There can also be a conflict of interest when euthanasia is introduced. Perhaps a child wants their inheritance early, or no longer wants the burden of caring for a family member. Elderly people are not just a drain on their family, they are also a drain on the government – taking up funding that could be spent elsewhere. It’s in the state’s best interest to have them pass early, rather than late. Or even in the case of health insurance – a lot of health insurance plans will not pay for life-extending drugs, but will cover assisted suicide. (Maybe I’m too much of a socialist, but in my opinion, if someone wants to die, and it will make things easier for the people around them (including the government), then I see this as a good thing. I do see how it can be an issue if you have governments pushing people to choose euthanasia when they don’t really need to.)
(I just wrote here “thanotologists”, but I don’t remember why.)
When it was first introduced in Quebec, they estimated that there would be 100 cases per year, but found that the number was actually around 400. (I’m not sure what that argument was for… they didn’t expect many people wanted to die? If anything, it is a point in the other side’s favour, as it shows a lot of people do want the ability to choose to die.) There was a woman who was killed, but she wasn’t suffering a life-threatening illness – it turned out that sh e just had a urinary infection. (If you want to find out more, check out a movie called End Credits).
Why is it that the only people who are allowed the right to death are people who are disabled or ill – is this reverse discrimination against able-bodied people? (Not sure how this point helps the argument.)
Does this really belong in the realm of medicine? Would people be so open to the idea of allowing euthanasia of it were performed by corporations instead? (This question actually made me think. When I think of euthanasia, I always imagine a lethal injection kind of situation, where you’re sitting in a hospital bed with a doctor and / or your family / friends. The idea of it being commercialised seems distasteful to me, but I think that’s more to do with the idea that it’ll just become a routine thing – like the suicide booths in Futurama, and I feel like the soon-to-be-departed deserves something a bit more respectful than that.)
You can’t block a slippery slope except by using a fixed obstacle – that’s why it should remain illegal.
With the wider decline of religion, suffering seems to have no value; which is why it’s so easy to give up once you’re suffering. Give people a “why” they should live (which can be done via religion, or perhaps other means), and they’ll find a “how”. There is a growing field called dignity therapy which tries to do this.
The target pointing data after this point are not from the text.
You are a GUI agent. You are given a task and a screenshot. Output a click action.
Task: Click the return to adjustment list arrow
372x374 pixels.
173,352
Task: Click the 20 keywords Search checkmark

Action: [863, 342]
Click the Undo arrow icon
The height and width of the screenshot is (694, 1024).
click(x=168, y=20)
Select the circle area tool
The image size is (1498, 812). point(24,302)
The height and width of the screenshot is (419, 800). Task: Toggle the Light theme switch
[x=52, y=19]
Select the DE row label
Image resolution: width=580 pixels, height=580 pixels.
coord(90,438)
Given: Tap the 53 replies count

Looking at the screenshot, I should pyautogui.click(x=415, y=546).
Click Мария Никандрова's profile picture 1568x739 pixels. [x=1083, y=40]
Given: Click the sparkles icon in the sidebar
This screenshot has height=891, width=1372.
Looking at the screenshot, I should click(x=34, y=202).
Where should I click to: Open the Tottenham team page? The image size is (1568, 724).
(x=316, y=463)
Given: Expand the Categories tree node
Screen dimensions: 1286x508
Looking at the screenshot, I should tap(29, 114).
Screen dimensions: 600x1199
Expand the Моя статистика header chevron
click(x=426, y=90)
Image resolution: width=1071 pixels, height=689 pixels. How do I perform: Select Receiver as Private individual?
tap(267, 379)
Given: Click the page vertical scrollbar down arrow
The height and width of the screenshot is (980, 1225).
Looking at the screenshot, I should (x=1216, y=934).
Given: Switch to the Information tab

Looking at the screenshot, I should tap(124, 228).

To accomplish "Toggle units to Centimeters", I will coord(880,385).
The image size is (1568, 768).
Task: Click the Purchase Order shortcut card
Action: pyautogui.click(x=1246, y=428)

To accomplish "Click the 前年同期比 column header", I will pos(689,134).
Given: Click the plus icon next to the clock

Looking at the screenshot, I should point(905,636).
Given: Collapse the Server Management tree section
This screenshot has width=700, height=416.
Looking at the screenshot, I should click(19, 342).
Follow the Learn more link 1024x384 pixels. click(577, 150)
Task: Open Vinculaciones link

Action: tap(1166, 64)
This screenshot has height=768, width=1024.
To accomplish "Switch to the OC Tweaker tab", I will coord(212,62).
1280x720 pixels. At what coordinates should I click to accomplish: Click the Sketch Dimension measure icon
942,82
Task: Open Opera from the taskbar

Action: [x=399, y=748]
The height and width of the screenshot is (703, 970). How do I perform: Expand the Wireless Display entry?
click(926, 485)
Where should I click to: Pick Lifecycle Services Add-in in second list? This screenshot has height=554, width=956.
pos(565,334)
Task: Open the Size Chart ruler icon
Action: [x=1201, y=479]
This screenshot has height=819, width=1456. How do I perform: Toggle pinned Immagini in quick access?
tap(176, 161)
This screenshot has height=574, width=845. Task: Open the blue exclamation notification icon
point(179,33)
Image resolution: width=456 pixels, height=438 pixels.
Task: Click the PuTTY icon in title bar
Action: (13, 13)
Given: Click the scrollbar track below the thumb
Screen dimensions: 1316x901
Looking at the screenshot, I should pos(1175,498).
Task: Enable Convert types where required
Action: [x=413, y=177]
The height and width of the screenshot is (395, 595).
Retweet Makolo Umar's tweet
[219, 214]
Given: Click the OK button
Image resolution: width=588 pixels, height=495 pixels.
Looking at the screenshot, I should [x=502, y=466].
She quotes Jeff Kennett which was something about how if you are past your use-by date, you should be checked out as quickly and cheaply as possible. (Another distasteful statement, but…… a part of me agrees.)
There’s also the problem of complicity. Doctors who do not want to perform abortion are legally bound to refer a patient to someone who is. In a lot of cases, this can be see as complicit behaviour, and is quite troubling to people.
She also made a point about how people are more accepting of it if it’s called “doctor assisted killing” rather than “doctor assisted suicide”.
She reiterates: once you step over the line, you can’t go back.
Then it was open to questions from the MC and the audience.
Could we see doctors overriding a decision that’s in the patient’s best interests?
- Peter: this happens already, and the proposed change won’t affect that
- Margaret: It’s wrong to do medical things to people without their consent, whether it’s to give or withhold treatments
- Margaret: it’s about the difference between causing someone to die, and allowing them to die a natural death.
- Peter: but you are making a decision either way, so you are still playing a part in their death.